O cerco de al-Shifa durou 10 dias que Ezz “nunca esquecerá”. A energia foi cortada, os suprimentos de oxigênio acabaram e o combustível estava quase esgotado.
“Departamentos, salas, corredores… todos os lugares ficaram escuros”, disse ele.
“Vi oito pacientes morrerem com dispositivos de oxigênio, incapazes de ajudá-los”, disse Ezz com tristeza.
“Vivíamos à base de tâmaras e água, jejuando o dia todo e quebrando o jejum com um copinho d’água e uma tâmara. Não foi o Ramadã, jejuamos para pedir a Deus que aliviasse nossa angústia e para prolongar o fornecimento limitado de água e tâmaras pelo maior tempo possível”, disse Ezz.
Em meio ao medo, exaustão e fome, Ezz recebeu um telefonema no dia 13 de novembro, às 21h, do Dr. Fadel Naeem, diretor do Hospital Batista al-Ahli.
“Que Deus o recompense grandemente por sua perda”, disse Naeem. “Sua família foi o alvo… eles estão sob os escombros.”
Indescritível
“Eu nunca poderia descrever como me senti”, disse Ezz.

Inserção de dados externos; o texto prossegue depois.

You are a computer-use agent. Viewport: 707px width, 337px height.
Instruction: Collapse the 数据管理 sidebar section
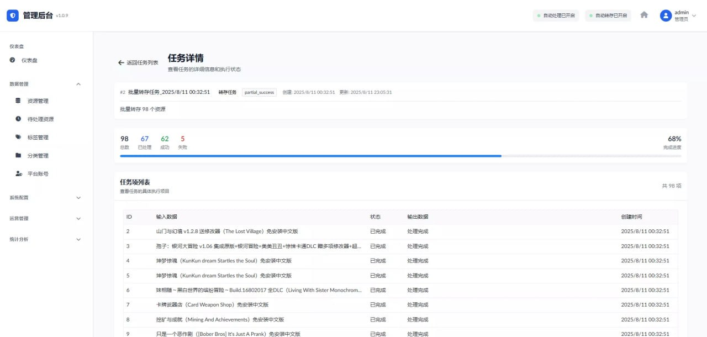tap(78, 84)
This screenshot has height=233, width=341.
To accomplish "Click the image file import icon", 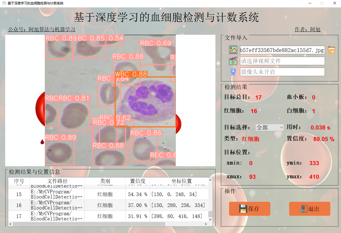I will pos(233,50).
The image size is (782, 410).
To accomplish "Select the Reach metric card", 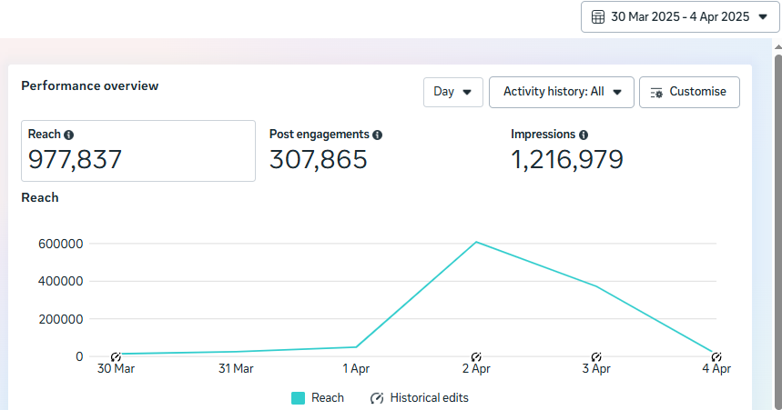I will click(x=137, y=151).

Um ataque israelense matou o pai de Ezz, Samir, seu irmão Huzaifa, de 32 anos, e sua esposa Rana, grávida de dois meses, e sua filha Reem, de cinco anos. Também foram mortos dois de seus tios com suas famílias e sua avó.
Quando Naeem disse: “Sua mãe ainda está viva”, Ezz sentiu a vida voltar para ele.
“Deixei o telefone”, disse ele, “e fui fazer a ablução e orei a Deus, agradecendo-Lhe por pelo menos ter poupado minha mãe.
“A tristeza de não poder dizer adeus à minha família, especialmente ao meu pai – meu melhor amigo e maior apoiador – me feriu”, disse Ezz.
Quando o exército israelense forçou todos em al-Shifa a partir, Ezz procurou desesperadamente por sua mãe, que não tinha telefone.
“Depois de ligações frenéticas, encontrei-a no Hospital Batista”, disse Ezz, relembrando seu alívio ao ver sua mãe.
“No início, não a reconheci; ela ficou presa sob os escombros por cerca de 45 minutos. Nós nos abraçamos com força, com lágrimas escorrendo pelo rosto, um abraço de dor e conforto compartilhado”, disse ele.
Ezz ficou ao lado da mãe por dois meses, apoiando-a e se recuperando do trauma.
Em janeiro, al-Shifa ainda não estava operacional, então Ezz juntou-se a al-Ahli, auxiliando em cirurgias e colaborando com médicos.
Resiliência
Ezz quer realizar o sonho de seu pai.
“Meu pai sempre sonhou que eu me formasse na faculdade de medicina, vestisse o roupão e prestasse juramento”, relembrou Ezz.
Em homenagem a esse sonho, em Junho, Ezz criou a Fundação Samir para proporcionar formação, workshops e apoio financeiro a estudantes de medicina no norte de Gaza. Contribuições de indivíduos e organizações no exterior, bem como através de crowdfunding, ajudaram-no a tornar isso realidade.
“Assim como meu pai desejava que eu me formasse, quero ajudar outros estudantes a realizar seus sonhos e honrar suas famílias”, disse Ezz.
Alguns dos médicos que ministraram formação para a fundação foram Naeem, do Hospital al-Ahli, e os Drs. Hani Al-Qadi e Osama Hamed, de uma delegação médica jordaniana.
“Apesar da perda com a qual Ezz teve de lidar, ele permaneceu resiliente”, compartilhou Tasnim, de 21 anos, beneficiário da fundação, via WhatsApp.
A universidade de Ezz foi devastada pelas bombas israelitas, o que significa que ele não poderá formar-se no próximo ano, mas já começou a trabalhar e ganhou muita experiência para a sua idade.
“Normalmente é difícil para recém-formados se tornarem primeiros assistentes, mas essa função me foi dada”, disse Ezz, orgulhoso e triste.
“Eu gostaria que meu pai estivesse aqui para ver até onde cheguei.”